Saved entries:
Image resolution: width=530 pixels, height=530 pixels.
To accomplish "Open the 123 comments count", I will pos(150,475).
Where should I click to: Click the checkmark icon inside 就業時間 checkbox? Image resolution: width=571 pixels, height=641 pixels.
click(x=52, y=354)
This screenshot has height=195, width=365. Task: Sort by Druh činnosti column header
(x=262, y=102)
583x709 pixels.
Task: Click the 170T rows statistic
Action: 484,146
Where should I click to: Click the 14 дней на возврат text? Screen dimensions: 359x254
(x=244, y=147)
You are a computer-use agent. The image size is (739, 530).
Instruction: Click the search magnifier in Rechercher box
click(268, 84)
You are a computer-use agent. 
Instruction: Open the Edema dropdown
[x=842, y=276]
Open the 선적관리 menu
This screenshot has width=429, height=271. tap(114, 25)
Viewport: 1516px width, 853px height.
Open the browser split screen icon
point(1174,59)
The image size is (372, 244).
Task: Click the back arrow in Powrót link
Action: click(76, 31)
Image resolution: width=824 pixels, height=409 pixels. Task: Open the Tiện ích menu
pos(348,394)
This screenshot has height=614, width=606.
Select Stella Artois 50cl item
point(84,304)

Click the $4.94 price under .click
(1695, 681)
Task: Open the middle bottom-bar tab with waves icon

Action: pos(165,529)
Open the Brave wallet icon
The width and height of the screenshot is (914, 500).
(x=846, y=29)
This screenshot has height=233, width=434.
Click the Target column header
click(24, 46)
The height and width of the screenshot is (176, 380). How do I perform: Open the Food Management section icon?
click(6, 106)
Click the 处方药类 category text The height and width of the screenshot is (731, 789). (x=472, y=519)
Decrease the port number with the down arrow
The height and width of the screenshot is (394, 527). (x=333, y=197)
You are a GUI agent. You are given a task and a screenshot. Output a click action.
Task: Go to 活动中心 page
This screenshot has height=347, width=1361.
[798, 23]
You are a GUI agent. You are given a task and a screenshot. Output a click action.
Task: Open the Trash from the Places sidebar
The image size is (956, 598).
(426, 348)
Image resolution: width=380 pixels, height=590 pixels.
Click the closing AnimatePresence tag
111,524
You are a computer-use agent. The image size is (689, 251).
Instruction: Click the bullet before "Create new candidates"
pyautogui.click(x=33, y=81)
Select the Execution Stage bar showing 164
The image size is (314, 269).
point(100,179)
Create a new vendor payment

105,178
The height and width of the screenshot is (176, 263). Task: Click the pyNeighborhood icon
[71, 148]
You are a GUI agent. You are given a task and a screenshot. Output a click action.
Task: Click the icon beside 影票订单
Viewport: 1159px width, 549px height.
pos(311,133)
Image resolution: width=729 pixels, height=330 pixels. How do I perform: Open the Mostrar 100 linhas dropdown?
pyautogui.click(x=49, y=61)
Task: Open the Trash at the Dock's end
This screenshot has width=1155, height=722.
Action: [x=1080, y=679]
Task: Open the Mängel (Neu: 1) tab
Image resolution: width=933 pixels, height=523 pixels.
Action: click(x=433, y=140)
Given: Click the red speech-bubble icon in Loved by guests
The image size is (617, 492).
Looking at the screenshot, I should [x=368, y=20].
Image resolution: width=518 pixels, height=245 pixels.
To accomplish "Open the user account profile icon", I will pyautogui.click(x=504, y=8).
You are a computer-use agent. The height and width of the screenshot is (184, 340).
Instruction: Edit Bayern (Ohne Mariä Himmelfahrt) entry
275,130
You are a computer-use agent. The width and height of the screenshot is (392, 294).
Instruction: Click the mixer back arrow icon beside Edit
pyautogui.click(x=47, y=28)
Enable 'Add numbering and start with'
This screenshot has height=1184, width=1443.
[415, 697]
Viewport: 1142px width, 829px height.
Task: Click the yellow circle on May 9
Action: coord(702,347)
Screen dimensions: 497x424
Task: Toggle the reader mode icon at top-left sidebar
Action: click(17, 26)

Try it ▸ Every entry should be output exactly as written, please.

Task result ▸
Image resolution: width=530 pixels, height=530 pixels.
To accomplish "Open the 123 comments count", I will pos(150,475).
Where should I click to: Click the checkmark icon inside 就業時間 checkbox? Image resolution: width=571 pixels, height=641 pixels.
click(x=52, y=354)
This screenshot has height=195, width=365. Task: Sort by Druh činnosti column header
(x=262, y=102)
583x709 pixels.
Task: Click the 170T rows statistic
Action: 484,146
Where should I click to: Click the 14 дней на возврат text? Screen dimensions: 359x254
(x=244, y=147)
You are a computer-use agent. The image size is (739, 530).
Instruction: Click the search magnifier in Rechercher box
click(268, 84)
You are a computer-use agent. 
Instruction: Open the Edema dropdown
[x=842, y=276]
Open the 선적관리 menu
This screenshot has width=429, height=271. tap(114, 25)
Viewport: 1516px width, 853px height.
Open the browser split screen icon
point(1174,59)
The image size is (372, 244).
Task: Click the back arrow in Powrót link
Action: click(76, 31)
Image resolution: width=824 pixels, height=409 pixels. Task: Open the Tiện ích menu
pos(348,394)
This screenshot has height=614, width=606.
Select Stella Artois 50cl item
point(84,304)

Click the $4.94 price under .click
(1695, 681)
Task: Open the middle bottom-bar tab with waves icon

Action: pos(165,529)
Open the Brave wallet icon
The width and height of the screenshot is (914, 500).
(x=846, y=29)
This screenshot has height=233, width=434.
Click the Target column header
click(24, 46)
The height and width of the screenshot is (176, 380). How do I perform: Open the Food Management section icon?
click(6, 106)
Click the 处方药类 category text The height and width of the screenshot is (731, 789). (x=472, y=519)
Decrease the port number with the down arrow
The height and width of the screenshot is (394, 527). (x=333, y=197)
You are a GUI agent. You are given a task and a screenshot. Output a click action.
Task: Go to 活动中心 page
This screenshot has height=347, width=1361.
[798, 23]
You are a GUI agent. You are given a task and a screenshot. Output a click action.
Task: Open the Trash from the Places sidebar
The image size is (956, 598).
(426, 348)
Image resolution: width=380 pixels, height=590 pixels.
Click the closing AnimatePresence tag
111,524
You are a computer-use agent. The image size is (689, 251).
Instruction: Click the bullet before "Create new candidates"
pyautogui.click(x=33, y=81)
Select the Execution Stage bar showing 164
The image size is (314, 269).
point(100,179)
Create a new vendor payment

105,178
The height and width of the screenshot is (176, 263). Task: Click the pyNeighborhood icon
[71, 148]
You are a GUI agent. You are given a task and a screenshot. Output a click action.
Task: Click the icon beside 影票订单
Viewport: 1159px width, 549px height.
pos(311,133)
Image resolution: width=729 pixels, height=330 pixels. How do I perform: Open the Mostrar 100 linhas dropdown?
pyautogui.click(x=49, y=61)
Task: Open the Trash at the Dock's end
This screenshot has width=1155, height=722.
Action: [x=1080, y=679]
Task: Open the Mängel (Neu: 1) tab
Image resolution: width=933 pixels, height=523 pixels.
Action: click(x=433, y=140)
Given: Click the red speech-bubble icon in Loved by guests
The image size is (617, 492).
Looking at the screenshot, I should [x=368, y=20].
Image resolution: width=518 pixels, height=245 pixels.
To accomplish "Open the user account profile icon", I will pyautogui.click(x=504, y=8).
You are a computer-use agent. The height and width of the screenshot is (184, 340).
Instruction: Edit Bayern (Ohne Mariä Himmelfahrt) entry
275,130
You are a computer-use agent. The width and height of the screenshot is (392, 294).
Instruction: Click the mixer back arrow icon beside Edit
pyautogui.click(x=47, y=28)
Enable 'Add numbering and start with'
This screenshot has height=1184, width=1443.
[415, 697]
Viewport: 1142px width, 829px height.
Task: Click the yellow circle on May 9
Action: coord(702,347)
Screen dimensions: 497x424
Task: Toggle the reader mode icon at top-left sidebar
Action: click(17, 26)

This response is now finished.